| Exercise directions |
Up to and including the line that contains "The width and height of the screenshot is (663, 569).", reproduce every line exactly, beginning with the first line below.

··· Data in this exercise ···

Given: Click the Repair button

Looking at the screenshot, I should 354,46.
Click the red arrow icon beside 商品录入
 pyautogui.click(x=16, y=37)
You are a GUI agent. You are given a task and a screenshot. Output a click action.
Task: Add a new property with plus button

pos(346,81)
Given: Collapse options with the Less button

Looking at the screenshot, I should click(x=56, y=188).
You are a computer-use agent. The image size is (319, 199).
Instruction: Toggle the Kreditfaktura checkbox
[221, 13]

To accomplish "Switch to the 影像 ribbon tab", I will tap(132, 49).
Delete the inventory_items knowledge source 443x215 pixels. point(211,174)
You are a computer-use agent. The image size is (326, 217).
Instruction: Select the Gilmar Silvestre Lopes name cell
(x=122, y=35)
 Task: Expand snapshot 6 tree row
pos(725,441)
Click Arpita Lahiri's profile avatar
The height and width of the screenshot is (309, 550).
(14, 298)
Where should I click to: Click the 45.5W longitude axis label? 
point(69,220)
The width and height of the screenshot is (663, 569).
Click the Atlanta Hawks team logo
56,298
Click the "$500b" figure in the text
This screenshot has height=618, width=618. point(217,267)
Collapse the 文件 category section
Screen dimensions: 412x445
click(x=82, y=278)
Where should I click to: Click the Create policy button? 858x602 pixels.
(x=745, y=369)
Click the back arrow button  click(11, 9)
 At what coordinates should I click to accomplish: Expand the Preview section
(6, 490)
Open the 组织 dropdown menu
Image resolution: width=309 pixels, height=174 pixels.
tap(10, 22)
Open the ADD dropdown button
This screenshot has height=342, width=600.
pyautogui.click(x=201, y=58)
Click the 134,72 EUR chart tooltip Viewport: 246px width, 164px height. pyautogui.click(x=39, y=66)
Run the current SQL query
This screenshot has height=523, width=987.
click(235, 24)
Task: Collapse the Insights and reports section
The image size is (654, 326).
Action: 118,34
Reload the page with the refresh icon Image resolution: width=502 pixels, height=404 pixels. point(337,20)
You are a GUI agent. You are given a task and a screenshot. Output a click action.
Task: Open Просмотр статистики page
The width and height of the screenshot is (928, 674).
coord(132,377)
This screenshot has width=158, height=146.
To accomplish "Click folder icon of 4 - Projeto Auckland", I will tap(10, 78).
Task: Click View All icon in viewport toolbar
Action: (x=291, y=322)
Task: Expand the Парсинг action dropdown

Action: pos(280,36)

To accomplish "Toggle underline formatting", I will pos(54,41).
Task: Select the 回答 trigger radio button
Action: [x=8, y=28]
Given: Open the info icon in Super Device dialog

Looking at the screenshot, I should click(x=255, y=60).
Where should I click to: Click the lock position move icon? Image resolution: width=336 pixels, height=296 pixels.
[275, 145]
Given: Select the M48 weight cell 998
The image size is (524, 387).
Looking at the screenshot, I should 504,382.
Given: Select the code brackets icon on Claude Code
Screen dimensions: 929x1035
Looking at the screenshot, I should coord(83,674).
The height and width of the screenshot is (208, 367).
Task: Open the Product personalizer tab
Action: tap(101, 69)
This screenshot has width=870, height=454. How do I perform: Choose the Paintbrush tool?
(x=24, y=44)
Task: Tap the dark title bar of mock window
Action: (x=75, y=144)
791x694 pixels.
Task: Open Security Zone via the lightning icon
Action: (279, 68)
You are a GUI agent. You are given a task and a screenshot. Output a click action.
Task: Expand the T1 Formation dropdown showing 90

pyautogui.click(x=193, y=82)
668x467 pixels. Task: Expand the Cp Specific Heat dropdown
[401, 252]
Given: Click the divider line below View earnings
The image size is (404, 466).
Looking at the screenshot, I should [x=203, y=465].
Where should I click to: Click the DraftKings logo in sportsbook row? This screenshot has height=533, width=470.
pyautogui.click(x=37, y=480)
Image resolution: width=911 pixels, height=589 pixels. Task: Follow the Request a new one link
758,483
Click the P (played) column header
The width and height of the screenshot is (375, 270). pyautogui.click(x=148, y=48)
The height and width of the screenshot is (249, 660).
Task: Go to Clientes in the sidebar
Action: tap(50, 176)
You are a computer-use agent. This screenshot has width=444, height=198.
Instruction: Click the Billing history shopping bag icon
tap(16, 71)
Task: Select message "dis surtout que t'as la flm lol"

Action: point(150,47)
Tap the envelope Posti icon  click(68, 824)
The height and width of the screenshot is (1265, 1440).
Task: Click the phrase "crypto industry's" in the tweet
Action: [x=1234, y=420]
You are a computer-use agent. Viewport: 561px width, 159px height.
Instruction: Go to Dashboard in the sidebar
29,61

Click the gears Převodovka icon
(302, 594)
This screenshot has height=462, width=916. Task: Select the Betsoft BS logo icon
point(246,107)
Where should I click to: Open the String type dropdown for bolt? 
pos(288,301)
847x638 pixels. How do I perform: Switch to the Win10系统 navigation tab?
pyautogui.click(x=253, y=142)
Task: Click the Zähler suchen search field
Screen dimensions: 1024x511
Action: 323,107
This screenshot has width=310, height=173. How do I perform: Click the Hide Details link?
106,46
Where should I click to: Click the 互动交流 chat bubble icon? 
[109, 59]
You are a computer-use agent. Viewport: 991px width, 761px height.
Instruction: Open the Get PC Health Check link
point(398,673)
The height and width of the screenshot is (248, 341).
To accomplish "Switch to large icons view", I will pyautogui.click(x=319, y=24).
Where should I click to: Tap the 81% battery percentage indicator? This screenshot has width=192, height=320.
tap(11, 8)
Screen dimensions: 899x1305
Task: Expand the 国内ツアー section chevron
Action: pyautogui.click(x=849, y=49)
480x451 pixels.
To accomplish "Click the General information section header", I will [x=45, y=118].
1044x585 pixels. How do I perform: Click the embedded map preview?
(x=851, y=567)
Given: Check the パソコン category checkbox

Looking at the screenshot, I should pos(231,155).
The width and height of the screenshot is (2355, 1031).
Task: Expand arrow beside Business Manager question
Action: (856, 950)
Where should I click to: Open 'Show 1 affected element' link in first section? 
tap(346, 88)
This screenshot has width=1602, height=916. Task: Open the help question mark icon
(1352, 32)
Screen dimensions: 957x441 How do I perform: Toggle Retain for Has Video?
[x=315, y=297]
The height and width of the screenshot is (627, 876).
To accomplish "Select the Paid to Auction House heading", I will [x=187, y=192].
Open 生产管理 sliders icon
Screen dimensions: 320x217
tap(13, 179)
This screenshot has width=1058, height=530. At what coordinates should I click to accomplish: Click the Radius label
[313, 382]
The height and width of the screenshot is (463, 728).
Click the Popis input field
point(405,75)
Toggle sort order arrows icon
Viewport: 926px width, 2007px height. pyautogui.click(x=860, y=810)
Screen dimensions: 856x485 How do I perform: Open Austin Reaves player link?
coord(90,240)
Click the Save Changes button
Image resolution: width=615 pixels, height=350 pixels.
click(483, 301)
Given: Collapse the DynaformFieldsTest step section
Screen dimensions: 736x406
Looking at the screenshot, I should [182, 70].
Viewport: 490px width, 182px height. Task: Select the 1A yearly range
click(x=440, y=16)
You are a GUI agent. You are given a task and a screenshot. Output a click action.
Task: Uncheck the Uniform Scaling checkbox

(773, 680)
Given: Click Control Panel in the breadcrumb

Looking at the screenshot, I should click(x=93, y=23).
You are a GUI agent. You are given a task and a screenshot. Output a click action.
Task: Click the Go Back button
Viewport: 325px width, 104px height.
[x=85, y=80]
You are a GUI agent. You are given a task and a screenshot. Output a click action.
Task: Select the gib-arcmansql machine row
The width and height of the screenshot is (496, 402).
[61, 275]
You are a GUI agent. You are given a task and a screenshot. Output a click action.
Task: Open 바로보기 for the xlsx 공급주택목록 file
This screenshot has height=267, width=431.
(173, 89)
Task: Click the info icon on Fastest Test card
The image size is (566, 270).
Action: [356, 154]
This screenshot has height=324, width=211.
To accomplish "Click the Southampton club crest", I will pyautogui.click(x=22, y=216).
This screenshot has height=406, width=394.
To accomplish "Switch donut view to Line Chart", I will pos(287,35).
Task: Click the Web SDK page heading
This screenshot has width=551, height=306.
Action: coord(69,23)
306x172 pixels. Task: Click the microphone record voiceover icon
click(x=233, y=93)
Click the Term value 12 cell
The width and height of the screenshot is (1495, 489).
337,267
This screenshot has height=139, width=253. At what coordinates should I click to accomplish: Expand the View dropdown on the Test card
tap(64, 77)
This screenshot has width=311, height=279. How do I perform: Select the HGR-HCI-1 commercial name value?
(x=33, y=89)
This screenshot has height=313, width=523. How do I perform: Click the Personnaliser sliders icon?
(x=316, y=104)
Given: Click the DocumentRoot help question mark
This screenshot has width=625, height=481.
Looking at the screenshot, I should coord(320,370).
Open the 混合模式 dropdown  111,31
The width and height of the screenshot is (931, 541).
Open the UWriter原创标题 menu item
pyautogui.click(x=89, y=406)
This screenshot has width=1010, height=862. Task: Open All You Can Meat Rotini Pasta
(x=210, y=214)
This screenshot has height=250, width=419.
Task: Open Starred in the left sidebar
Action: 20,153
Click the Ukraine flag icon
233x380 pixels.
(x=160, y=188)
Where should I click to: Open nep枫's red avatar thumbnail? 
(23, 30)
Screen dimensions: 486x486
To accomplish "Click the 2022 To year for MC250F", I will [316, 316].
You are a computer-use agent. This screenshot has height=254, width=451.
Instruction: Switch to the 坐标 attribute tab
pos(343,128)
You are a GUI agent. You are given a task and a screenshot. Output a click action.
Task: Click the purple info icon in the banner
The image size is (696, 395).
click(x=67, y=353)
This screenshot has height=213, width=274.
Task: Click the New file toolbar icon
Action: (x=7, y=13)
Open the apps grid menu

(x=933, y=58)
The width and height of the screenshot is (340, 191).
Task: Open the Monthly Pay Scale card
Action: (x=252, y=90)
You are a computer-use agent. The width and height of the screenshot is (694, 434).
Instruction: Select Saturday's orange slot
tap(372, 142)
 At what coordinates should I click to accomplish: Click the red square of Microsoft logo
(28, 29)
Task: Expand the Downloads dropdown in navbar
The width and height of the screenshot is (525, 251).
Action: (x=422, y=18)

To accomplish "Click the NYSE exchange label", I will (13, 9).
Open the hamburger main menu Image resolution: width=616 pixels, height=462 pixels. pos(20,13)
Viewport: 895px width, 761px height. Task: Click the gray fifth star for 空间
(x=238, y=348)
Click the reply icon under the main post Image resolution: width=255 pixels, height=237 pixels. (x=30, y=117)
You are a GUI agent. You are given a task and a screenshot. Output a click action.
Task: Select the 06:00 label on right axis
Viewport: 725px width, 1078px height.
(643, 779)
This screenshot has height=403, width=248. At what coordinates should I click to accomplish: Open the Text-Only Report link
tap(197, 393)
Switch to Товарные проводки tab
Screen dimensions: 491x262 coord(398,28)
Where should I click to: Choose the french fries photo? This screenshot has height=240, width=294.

···

| Answer below |
Given: Click the Repair button

Looking at the screenshot, I should 354,46.
Click the red arrow icon beside 商品录入
 pyautogui.click(x=16, y=37)
You are a GUI agent. You are given a task and a screenshot. Output a click action.
Task: Add a new property with plus button

pos(346,81)
Given: Collapse options with the Less button

Looking at the screenshot, I should click(x=56, y=188).
You are a computer-use agent. The image size is (319, 199).
Instruction: Toggle the Kreditfaktura checkbox
[221, 13]

To accomplish "Switch to the 影像 ribbon tab", I will tap(132, 49).
Delete the inventory_items knowledge source 443x215 pixels. point(211,174)
You are a computer-use agent. The image size is (326, 217).
Instruction: Select the Gilmar Silvestre Lopes name cell
(x=122, y=35)
 Task: Expand snapshot 6 tree row
pos(725,441)
Click Arpita Lahiri's profile avatar
The height and width of the screenshot is (309, 550).
(14, 298)
Where should I click to: Click the 45.5W longitude axis label? 
point(69,220)
The width and height of the screenshot is (663, 569).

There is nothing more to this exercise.